(openPR) Solaranlagen werden unterschieden nach der Energieumwandlungsform und zwar, ob aus der Sonneneinstrahlung Wärmeenergie oder elektrische Energie (Strom) erzeugt werden soll.
Solarthermieanlagen wandeln Sonnenenergie in Wassererwärmung für den Haushalt um. Sie werden in der Regel auf Dachflächen von Häusern errichtet.

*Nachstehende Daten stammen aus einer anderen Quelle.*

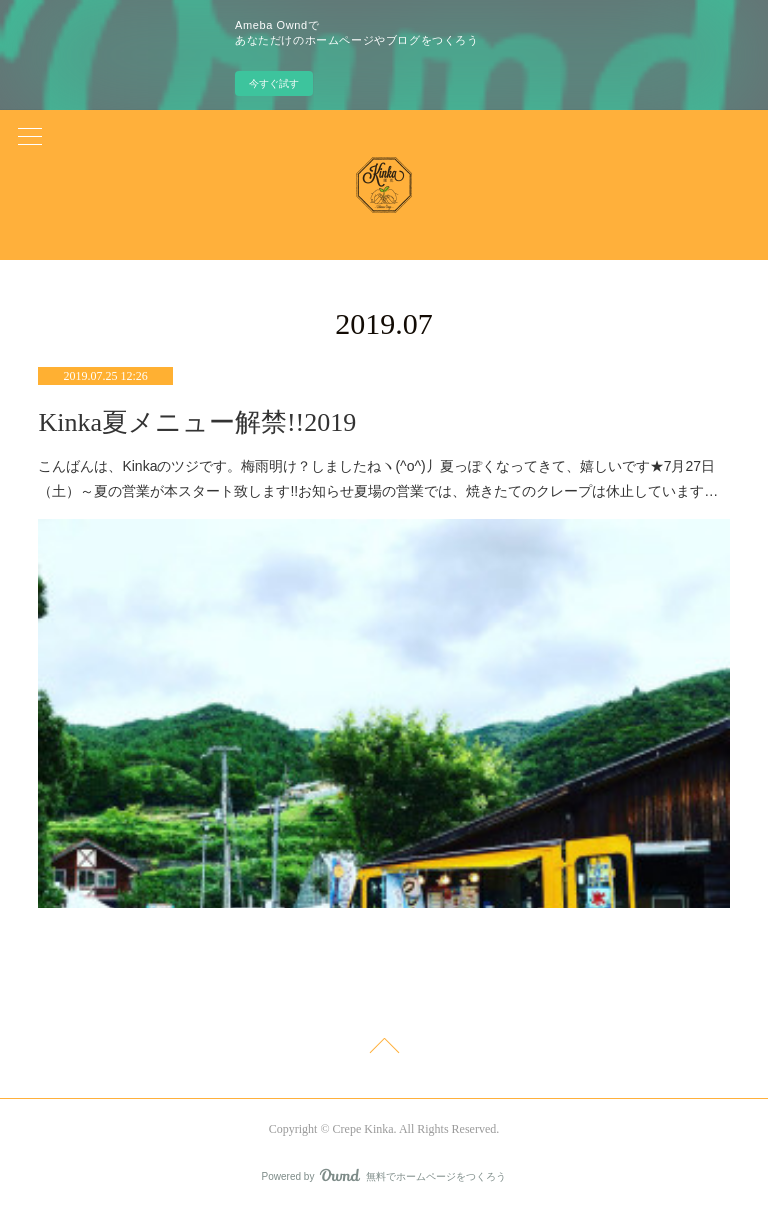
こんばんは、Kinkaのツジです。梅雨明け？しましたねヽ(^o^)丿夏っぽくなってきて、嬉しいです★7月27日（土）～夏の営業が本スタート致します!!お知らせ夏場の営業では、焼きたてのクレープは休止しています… (378, 478)
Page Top (384, 1049)
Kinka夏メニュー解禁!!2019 (197, 422)
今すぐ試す (274, 83)
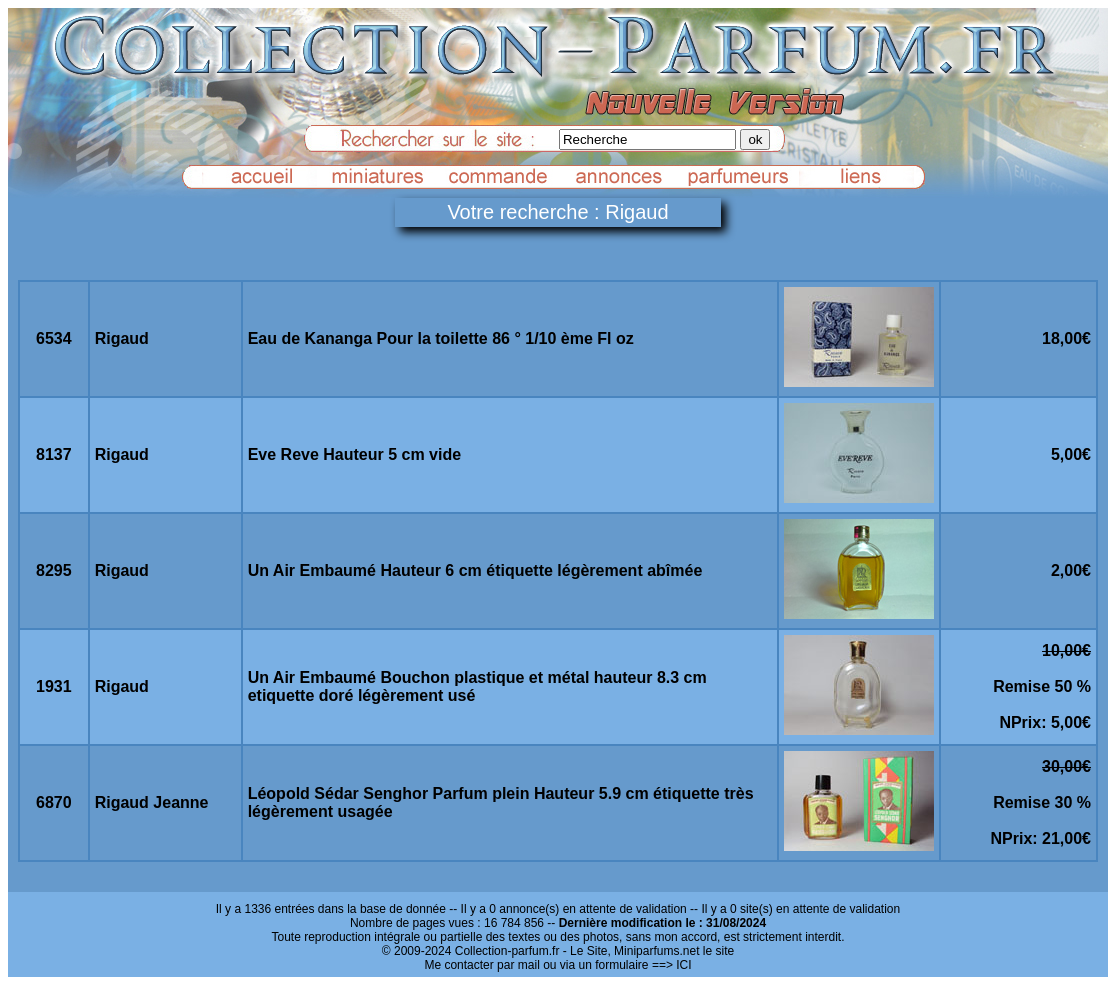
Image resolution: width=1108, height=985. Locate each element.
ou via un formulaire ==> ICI (617, 965)
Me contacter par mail (481, 965)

Photovoltaikanlagen (PVA) wandeln Sonnenenergie in Solarstrom um zur Einspeisung in das öffentliche Netz (netzgekoppelte PVA) oder in Akkumulatoren (netzunabhängige PVA). PVA’s werden entweder auf Dächern von Wohnhäusern, Fabrikhallen oder landwirtschaftlichen Betriebsgebäuden oder auch als großflächige Freiflächenanlagen errichtet.
Als Betriebsdauer geben die Hersteller Leistungsgarantien für Solarmodule für 20 bis 25 Jahre. Ertragskalkulatorisch sollte man nur die nach dem Erneuerbare-Energien-Gesetz (EEG) gesicherten Förderungszeiträume von 20 Jahren plus die Monate im Errichtungsjahr berücksichtigen.
Zu Beginn einer Wertermittlung eines Grundstücks mit PVA ist zunächst die Frage zu klären, ob es sich um eine PVA als Aufdachanlage oder um eine Freiflächenanlage handelt und wie die Besitz- und Eigentumsverhältnisse sind. Daran anschließend ist zu klären, ob für die PVA ein eigenständiger Wert gegeben ist (weil sie selbständig marktfähig ist) oder – weil z. B. Eigentümeridentität (bei Grundstück und Anlage) besteht – ein Zerlegen in verschiedene Wertanteile zwar rechnerisch möglich aber nicht marktüblich ist. Die ist bei einem Einfamilienhaus mit PVA der Fall.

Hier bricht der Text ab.